World Records: The Mylar Miracle

Pigs don't fly, but a model airplane has crossed the Atlantic.

Illustration by John MacNeill

To boost thrust and compensate for a slower engine speed, Hill mounted a larger, 14-inch propeller on the plane.
The Spirit of Butts Farm is powered by a vintage four-stroke O.S. 61 engine. Hill determined that tuning the engine to a relatively pokey 3,900 rpm could more than quadruple the aircraft’s range on the same-size tank of gas.
Two microchips crunch data from a GPS receiver, an altitude sensor, a tachometer and a piezoelectric rate gyro, which monitors angular velocity to determine whether the aircraft is flying level.
Hill eliminated landing gear and made the plane’s cross-section as small as possible to reduce drag.
Since 1981, Hill has used Coleman lantern fuel to set many of his 23 world records for distance. The fuel burns hotter and generates less engine-clogging carbon. To prevent the engine from melting during flight, Hill mixed in an industrial lubricant.

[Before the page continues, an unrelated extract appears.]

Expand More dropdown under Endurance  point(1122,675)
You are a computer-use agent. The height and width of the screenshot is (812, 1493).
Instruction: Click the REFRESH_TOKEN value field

He may be legally blind and partially deaf, but 77-year-old Maynard Hill can still perform miracles with balsa and glue: In August the retired engineer stunned the hobby world by building the first model airplane to cross an ocean.

The Spirit of Butts Farm sailed from Newfoundland to Ireland in 38 hours and 52 minutes, shattering world aeromodel records for flight time and distance.

Strict rules set by the Switzerland-based Fdration Aronautique Internationale demand that a model weigh no more than 11 pounds. So Hill and his 12-man team spent five years developing a miniature satellite-guided autopilot capable of navigating the Atlantic. Even more daunting was how to fly 1,888 miles on less than a gallon of fuel, which was all Spirit‘s tank could hold and still make weight.

Hill started by swapping out the stock carburetor in his four-stroke, 10cc engine for a smaller one that sucked less gas. He then wired the engine with an electronic ignition and spark plug capable of burning Coleman lantern fuel, which explodes with more gusto than the Glo fuel most hobbyists use, he says.

Another fuel-saving trick: Hill tuned Spirit‘s engine to putter along at an average 49 miles per hour. The result? “A typical model engine can go for 10 minutes on 12 ounces of fuel,” Hill says. “Mine can go for about six hours.”